In 2015, 58.9 million notebooks will boast six-core chips, according to IHS iSuppli.
The numbers represent a natural progression, as chip makers like Intel and Advanced Micro Devices look to improve chip performance through the use of more cores rather than upping the chip's frequency, according to Matthew Wilkins, principal analyst of compute platforms for IHS iSuppli.
"The cornerstone of PC performance, the microprocessor, is continuing to evolve to provide new levels of performance to the PC market," Wilkins said in a statement. "For decades, the main focus for increasing microprocessor performance was in the area of clock speed, with suppliers battling to offer parts with the most megahertz or gigahertz.
"However, the competition now has shifted to the battle over cores, with suppliers racing to offer parts that boost performance by providing greater parallelism. The battle now has moved from the dual-core segment into the quad-core area-and next will spread to the six-core realm," Wilkins said.
IHS iSuppli analysts pointed to recent chip releases-such as Intel's six-core Core i7-970 and AMD's six-core Phenom II X6-as examples of offerings to come. Currently they're aimed at desktops, but the chip makers will bring higher core counts to notebook processors as well.

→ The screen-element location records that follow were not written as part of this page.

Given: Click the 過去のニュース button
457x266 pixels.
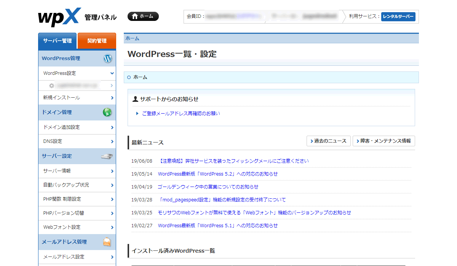Looking at the screenshot, I should coord(328,141).
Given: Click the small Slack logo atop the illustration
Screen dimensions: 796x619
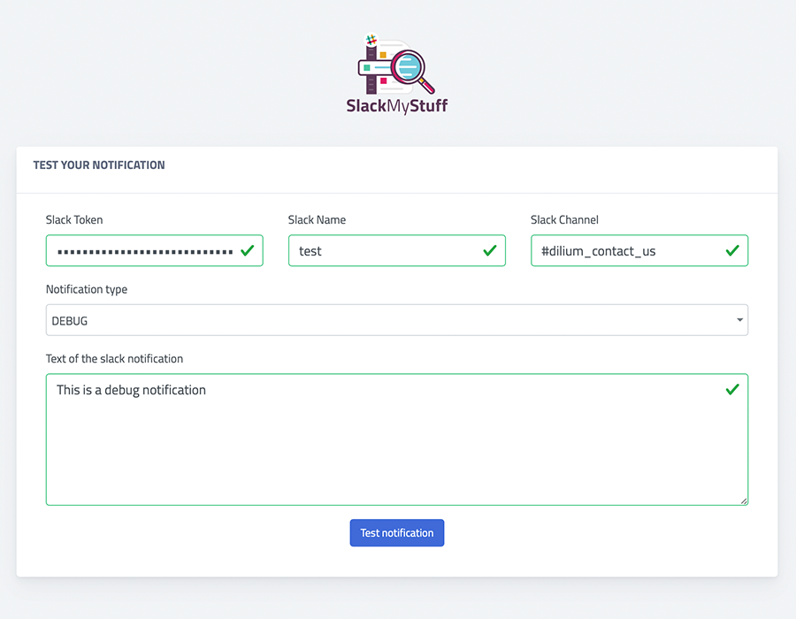Looking at the screenshot, I should [372, 39].
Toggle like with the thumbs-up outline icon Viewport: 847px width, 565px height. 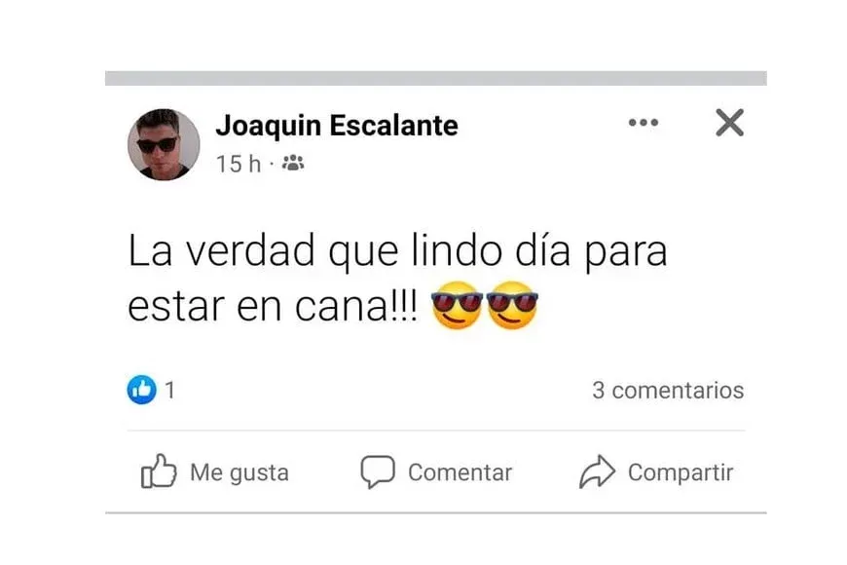pyautogui.click(x=159, y=471)
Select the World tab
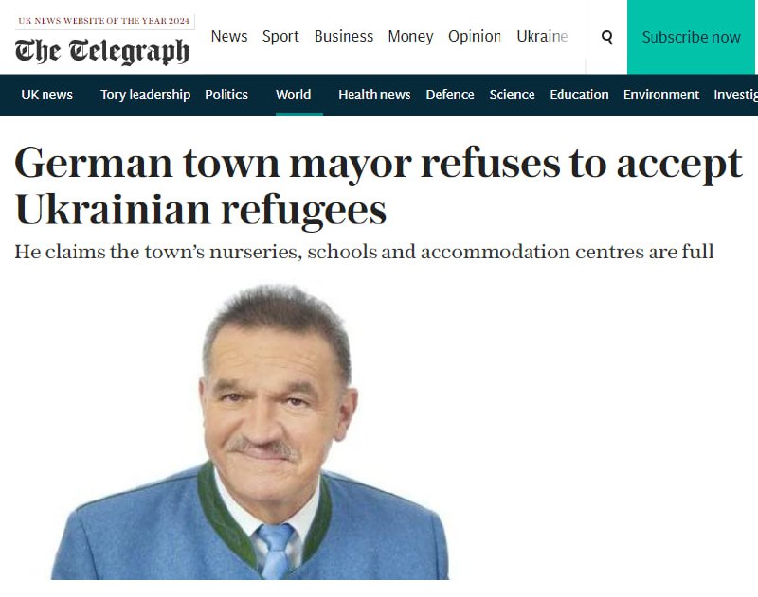Viewport: 758px width, 597px height. 294,95
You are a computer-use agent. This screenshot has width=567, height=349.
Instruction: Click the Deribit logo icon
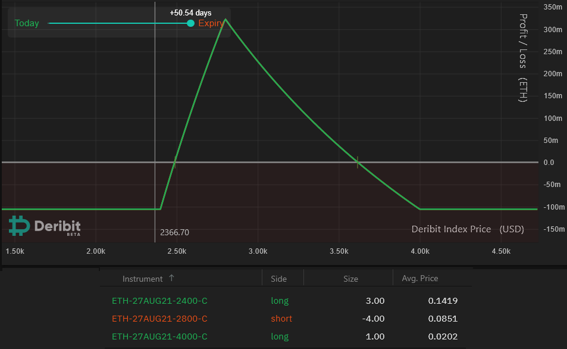click(19, 225)
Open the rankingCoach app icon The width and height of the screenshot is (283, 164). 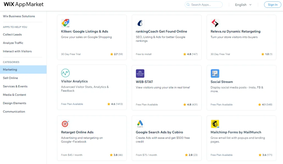point(140,23)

Such chips are examples of the ongoing development of PC technology, even at a time when consumers are turning their attention to tablets, particularly Apple's iPad. Both IDC and Gartner in April noted that in the first quarter, the worldwide PC market saw its first year-over-year decline in six quarters, due in large part to consumer interest in tablets.

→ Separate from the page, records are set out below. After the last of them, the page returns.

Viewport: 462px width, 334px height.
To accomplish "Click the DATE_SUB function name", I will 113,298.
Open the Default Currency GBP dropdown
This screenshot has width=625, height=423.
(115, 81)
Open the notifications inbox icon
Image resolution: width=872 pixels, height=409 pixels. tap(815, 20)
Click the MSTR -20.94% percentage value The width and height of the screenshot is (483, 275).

"'Good-enough computing' has become a firm reality, exemplified first by [netbooks] and now media tablets," IDC senior research analyst Jay Chou said in a statement at the time. "Macroeconomic forces can explain some of the ebb and flow of the PC business, but the real question PC vendors have to think hard about is how to enable a compelling user experience that can justify spending on the added horsepower."
Despite the pressure on the market, PC OEMs and chip makers continue to improve the performance, design and features in the systems, IHS iSuppli analysts said. They are also evolving the notebooks to fit user demands for all-day mobile computing. An example of that is in the move to integrate graphics technology onto the same piece of silicon as the CPU, which helps with power consumption.
Intel-which is the world's top chip maker with 82.6 percent of the market, according to IHS iSuppli-is offering integrated graphics in its chips based on the new "Sandy Bridge" architecture, while AMD does the same with its Fusion APUs (accelerated processing units). Both vendors launched their integrated-graphics offerings at the 2011 Consumer Electronics Show in January. AMD is the world's second-largest chip vendor, with 10.1 percent of the market.
These integrated chips are currently in the early stage, according to the IHS iSuppli. However, these processors will be found in more than 90 percent of all notebooks sold in 2015, despite the fact that while they help drive down power consumption, they don't offer the same level of graphics capabilities that discrete graphics cards do, the analysts said.